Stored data

※

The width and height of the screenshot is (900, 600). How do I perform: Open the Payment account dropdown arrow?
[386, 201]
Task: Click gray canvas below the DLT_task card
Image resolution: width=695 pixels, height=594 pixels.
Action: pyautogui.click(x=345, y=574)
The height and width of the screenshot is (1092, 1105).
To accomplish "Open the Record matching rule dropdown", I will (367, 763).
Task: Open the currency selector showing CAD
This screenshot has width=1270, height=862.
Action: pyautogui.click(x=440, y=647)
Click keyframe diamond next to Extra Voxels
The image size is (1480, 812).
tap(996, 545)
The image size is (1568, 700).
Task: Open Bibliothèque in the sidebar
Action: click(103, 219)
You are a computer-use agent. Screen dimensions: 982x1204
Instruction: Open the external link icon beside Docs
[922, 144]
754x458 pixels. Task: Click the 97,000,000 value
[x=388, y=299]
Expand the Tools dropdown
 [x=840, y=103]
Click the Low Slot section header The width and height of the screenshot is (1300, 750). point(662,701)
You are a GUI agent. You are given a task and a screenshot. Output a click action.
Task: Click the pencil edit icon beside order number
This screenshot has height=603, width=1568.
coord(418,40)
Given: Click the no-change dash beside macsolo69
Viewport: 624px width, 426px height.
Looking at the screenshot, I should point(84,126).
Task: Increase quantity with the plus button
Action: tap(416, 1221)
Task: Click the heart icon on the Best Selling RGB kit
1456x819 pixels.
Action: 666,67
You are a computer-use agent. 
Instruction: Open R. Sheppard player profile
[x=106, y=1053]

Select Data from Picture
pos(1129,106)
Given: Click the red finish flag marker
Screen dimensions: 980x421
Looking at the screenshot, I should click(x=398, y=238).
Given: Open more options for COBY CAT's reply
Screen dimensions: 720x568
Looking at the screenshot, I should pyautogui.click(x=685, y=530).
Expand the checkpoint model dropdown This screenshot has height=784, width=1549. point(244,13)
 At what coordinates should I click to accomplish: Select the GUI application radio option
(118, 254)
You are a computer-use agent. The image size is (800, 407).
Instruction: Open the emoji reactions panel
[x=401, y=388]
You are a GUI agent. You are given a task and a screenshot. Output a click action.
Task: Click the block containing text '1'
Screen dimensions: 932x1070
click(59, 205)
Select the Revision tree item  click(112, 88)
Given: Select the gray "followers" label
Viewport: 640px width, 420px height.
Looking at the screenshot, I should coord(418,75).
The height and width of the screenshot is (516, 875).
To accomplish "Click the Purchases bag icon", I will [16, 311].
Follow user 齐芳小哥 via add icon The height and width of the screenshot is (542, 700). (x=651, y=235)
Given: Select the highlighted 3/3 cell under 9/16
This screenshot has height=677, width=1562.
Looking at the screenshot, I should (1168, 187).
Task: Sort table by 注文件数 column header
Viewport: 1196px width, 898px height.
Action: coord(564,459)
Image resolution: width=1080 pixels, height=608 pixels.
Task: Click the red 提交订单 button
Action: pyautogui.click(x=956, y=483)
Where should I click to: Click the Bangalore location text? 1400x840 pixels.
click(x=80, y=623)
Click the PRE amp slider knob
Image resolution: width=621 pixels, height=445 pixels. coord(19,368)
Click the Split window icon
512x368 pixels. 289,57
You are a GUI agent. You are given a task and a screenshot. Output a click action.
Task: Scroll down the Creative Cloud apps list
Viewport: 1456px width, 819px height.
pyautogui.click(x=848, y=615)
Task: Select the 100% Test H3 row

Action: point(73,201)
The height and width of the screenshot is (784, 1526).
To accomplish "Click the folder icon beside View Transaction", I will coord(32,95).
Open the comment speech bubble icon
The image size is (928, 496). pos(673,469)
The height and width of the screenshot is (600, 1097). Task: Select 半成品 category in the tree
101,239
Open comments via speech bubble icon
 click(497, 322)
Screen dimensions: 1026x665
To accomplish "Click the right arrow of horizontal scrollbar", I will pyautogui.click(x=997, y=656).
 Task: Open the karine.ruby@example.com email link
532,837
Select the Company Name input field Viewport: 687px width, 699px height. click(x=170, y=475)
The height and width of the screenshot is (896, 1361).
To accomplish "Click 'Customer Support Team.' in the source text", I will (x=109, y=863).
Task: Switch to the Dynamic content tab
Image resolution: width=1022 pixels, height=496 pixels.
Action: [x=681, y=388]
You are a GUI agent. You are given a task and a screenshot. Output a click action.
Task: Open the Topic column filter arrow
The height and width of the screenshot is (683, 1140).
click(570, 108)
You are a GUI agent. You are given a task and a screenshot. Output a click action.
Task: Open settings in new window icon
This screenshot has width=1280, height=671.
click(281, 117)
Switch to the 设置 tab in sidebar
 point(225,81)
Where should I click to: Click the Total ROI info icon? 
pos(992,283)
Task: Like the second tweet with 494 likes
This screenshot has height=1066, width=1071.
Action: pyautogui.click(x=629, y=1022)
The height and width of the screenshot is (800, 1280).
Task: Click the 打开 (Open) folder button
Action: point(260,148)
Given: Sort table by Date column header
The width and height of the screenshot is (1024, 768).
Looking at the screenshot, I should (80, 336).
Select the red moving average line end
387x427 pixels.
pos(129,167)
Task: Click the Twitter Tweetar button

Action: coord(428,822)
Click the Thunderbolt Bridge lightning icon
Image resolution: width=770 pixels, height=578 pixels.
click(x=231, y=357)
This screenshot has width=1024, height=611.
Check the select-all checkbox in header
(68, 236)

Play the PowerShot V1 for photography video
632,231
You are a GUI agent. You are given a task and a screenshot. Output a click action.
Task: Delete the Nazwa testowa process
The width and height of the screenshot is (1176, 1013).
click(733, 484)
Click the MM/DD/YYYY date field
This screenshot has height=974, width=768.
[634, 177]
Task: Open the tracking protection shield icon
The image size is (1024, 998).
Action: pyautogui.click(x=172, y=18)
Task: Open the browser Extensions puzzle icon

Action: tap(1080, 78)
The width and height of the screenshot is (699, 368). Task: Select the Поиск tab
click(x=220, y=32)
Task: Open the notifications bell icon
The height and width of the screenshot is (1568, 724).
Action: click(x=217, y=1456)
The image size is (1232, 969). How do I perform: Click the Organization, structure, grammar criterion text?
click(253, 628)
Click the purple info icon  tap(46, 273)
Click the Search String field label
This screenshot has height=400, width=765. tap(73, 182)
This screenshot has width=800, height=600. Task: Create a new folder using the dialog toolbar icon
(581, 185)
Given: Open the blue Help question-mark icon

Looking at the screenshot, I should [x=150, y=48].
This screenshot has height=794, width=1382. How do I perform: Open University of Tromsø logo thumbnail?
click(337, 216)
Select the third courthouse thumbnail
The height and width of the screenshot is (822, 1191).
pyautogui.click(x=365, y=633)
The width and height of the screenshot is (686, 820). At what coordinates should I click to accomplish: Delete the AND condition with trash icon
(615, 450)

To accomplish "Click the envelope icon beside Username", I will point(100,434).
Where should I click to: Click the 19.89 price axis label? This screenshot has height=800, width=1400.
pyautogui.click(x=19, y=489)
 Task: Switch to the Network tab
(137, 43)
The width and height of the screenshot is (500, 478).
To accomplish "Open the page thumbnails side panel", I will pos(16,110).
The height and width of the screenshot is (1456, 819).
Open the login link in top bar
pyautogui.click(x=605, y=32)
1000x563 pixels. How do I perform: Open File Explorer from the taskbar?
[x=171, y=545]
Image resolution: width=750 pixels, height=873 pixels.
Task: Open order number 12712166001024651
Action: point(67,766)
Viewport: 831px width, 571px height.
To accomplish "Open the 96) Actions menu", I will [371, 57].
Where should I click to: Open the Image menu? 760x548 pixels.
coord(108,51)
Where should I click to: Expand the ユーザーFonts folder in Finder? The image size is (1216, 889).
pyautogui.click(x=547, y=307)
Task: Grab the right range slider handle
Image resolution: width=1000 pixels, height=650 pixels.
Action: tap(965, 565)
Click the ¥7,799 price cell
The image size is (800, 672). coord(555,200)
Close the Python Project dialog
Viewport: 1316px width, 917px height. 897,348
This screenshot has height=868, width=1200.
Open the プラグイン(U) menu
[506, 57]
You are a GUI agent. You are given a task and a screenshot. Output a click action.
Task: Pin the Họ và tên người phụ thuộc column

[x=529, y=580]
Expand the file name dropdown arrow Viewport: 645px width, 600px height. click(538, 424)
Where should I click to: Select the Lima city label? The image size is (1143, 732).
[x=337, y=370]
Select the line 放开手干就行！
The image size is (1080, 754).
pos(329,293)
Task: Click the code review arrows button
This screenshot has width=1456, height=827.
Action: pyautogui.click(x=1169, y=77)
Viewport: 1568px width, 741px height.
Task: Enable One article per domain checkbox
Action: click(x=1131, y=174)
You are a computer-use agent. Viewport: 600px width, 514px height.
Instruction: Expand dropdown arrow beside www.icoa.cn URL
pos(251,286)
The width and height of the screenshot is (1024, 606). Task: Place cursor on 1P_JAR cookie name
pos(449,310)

※

- How to complete this task
Starting at the line above that contains "This screenshot has height=603, width=1568.", repeat each line exactly up to and including the line that contains "Given: Click the no-change", and stop there.

- Problem solution
This screenshot has height=603, width=1568.
coord(418,40)
Given: Click the no-change dash beside macsolo69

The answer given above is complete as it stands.